Bullion has been on a rising trend on safe-haven demand
amid double-dip recession worries since it bottomed in late
July. Gold rallied to a 1-1/2 month high at $1,237.15 an ounce
last week after a spate of lackluster U.S. data knocked
confidence in the economic recovery.
Technical analysts said gold could rally above its all-time
high at $1,264.90 an ounce set on June 21 if it breaches above
key chart resistance, the 76.4 percent Fibonacci retracement
level near $1,240 an ounce.
(Graphic: http://link.reuters.com/wus86n)

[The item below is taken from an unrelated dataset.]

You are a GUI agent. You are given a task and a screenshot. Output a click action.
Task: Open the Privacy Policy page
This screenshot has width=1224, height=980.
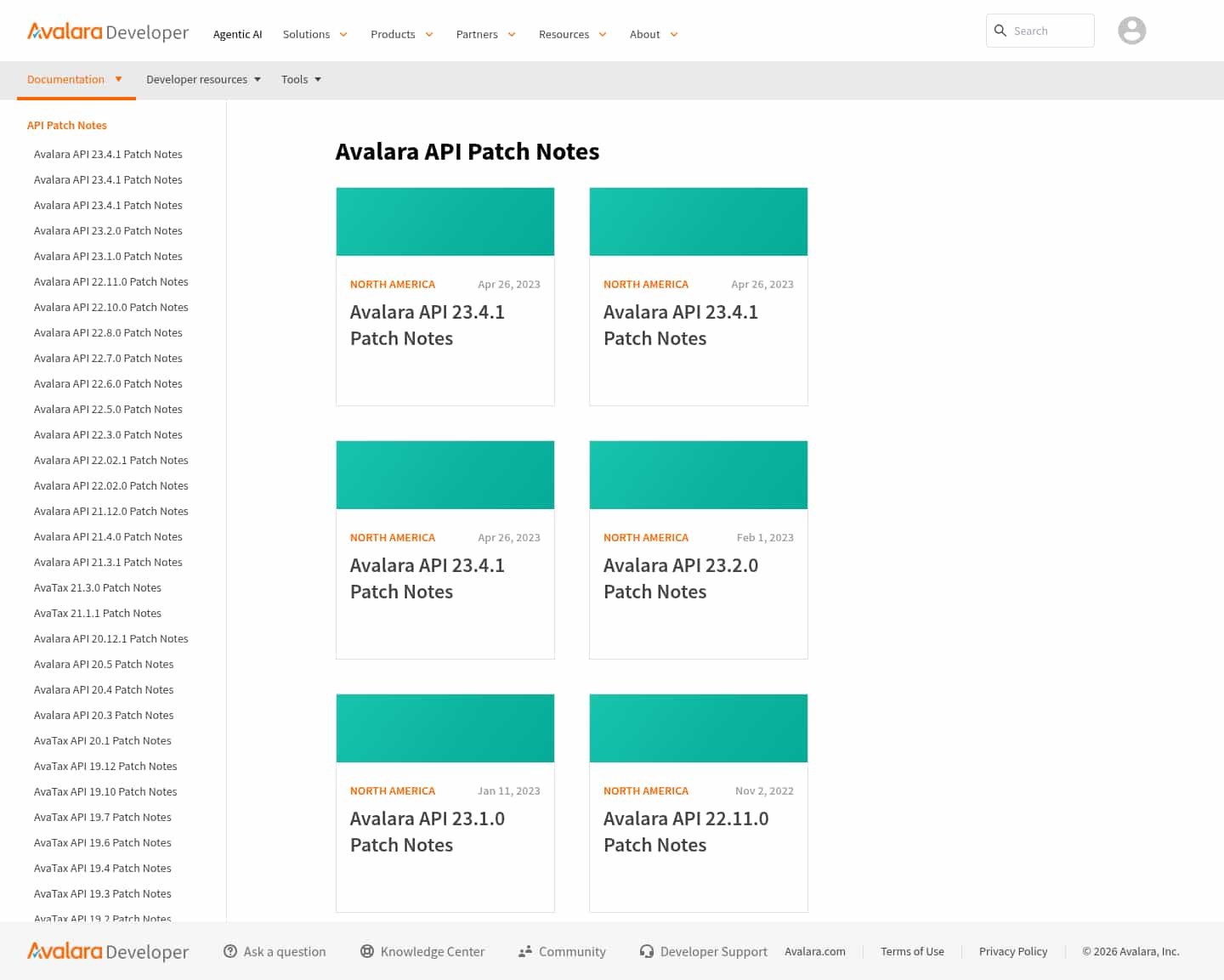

"Once December futures get above $1,240 on a settlement
basis, this market will be in a whole new chart territory where
there is no resistance," said Scott Meyers, senior analyst at
Pioneer Futures Inc.
PHYSICAL DEMAND RISES
Investment demand for gold has increased in recent
sessions, with holdings of the world's largest gold-backed
exchange-traded fund, the SPDR Gold Trust <GLD>, rising by
nearly 13 tonnes last week, its biggest one-week climb since
early June. []
ETF Securities' Brook said new funds flowing into ETFS
Physical Swiss Gold Shares <SGOL> totaled $152 million in the
two weeks ended Aug 20, the largest two-week inflow into the
exchange traded product since it started trading in September
2009.
Gold is also entering into a period when physical demand
traditionally plays a bigger role, said VTB Capital analyst
Andrey Kryuchenkov.
Physical gold demand tends to rise in August as jewelers
stockpile inventory ahead of the start of India's festival
season, which starts with Raksha Bandhan on Aug. 24 and extends
until Dhanteras in November, the biggest gold-buying day.
Silver <XAG=> rose by more than 2 percent on pent-up
investment demand. It was last at $18.38 an ounce, versus
$17.93 on Monday.
The platinum group metals also recouped earlier losses,
with platinum <XPT=> last at $1,509.50 an ounce versus
$1,504.50 and palladium <XPD=> at $481.50 against $481.
Prices at 3:11 p.m. EDT (1911 GMT)
LAST/ NET PCT YTD
CLOSE CHG CHG CHG
US gold <GCZ0> 1233.40 4.90 0.4% 12.5%
US silver <SIU0> 18.378 0.386 0.0% 9.1%
US platinum <PLV0> 1517.70 9.10 0.6% 3.2%
US palladium <PAU0> 484.25 0.55 0.1% 18.4%
Gold <XAU=> 1229.30 5.90 0.5% 12.1%
Silver <XAG=> 18.36 0.43 2.4% 9.0%
Platinum <XPT=> 1515.00 10.50 0.7% 3.4%
Palladium <XPD=> 484.00 3.00 0.6% 19.4%
Gold Fix <XAUFIX=> 1222.00 4.00 0.3% 10.7%
Silver Fix <XAGFIX=> 17.88 -6.00 -0.3% 5.2%
Platinum Fix <XPTFIX=> 1494.00 3.00 0.2% 1.9%
Palladium Fix <XPDFIX=> 476.00 0.00 0.0% 18.4%
(Additional reporting by Amanda Cooper and Jan Harvey in
London)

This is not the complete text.